What you will do —
Each entry is to be output as written, so that none is missing.

Dataset content —
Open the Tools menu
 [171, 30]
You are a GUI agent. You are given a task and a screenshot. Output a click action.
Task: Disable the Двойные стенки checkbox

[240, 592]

Written response —
Open the Tools menu
 [171, 30]
You are a GUI agent. You are given a task and a screenshot. Output a click action.
Task: Disable the Двойные стенки checkbox

[240, 592]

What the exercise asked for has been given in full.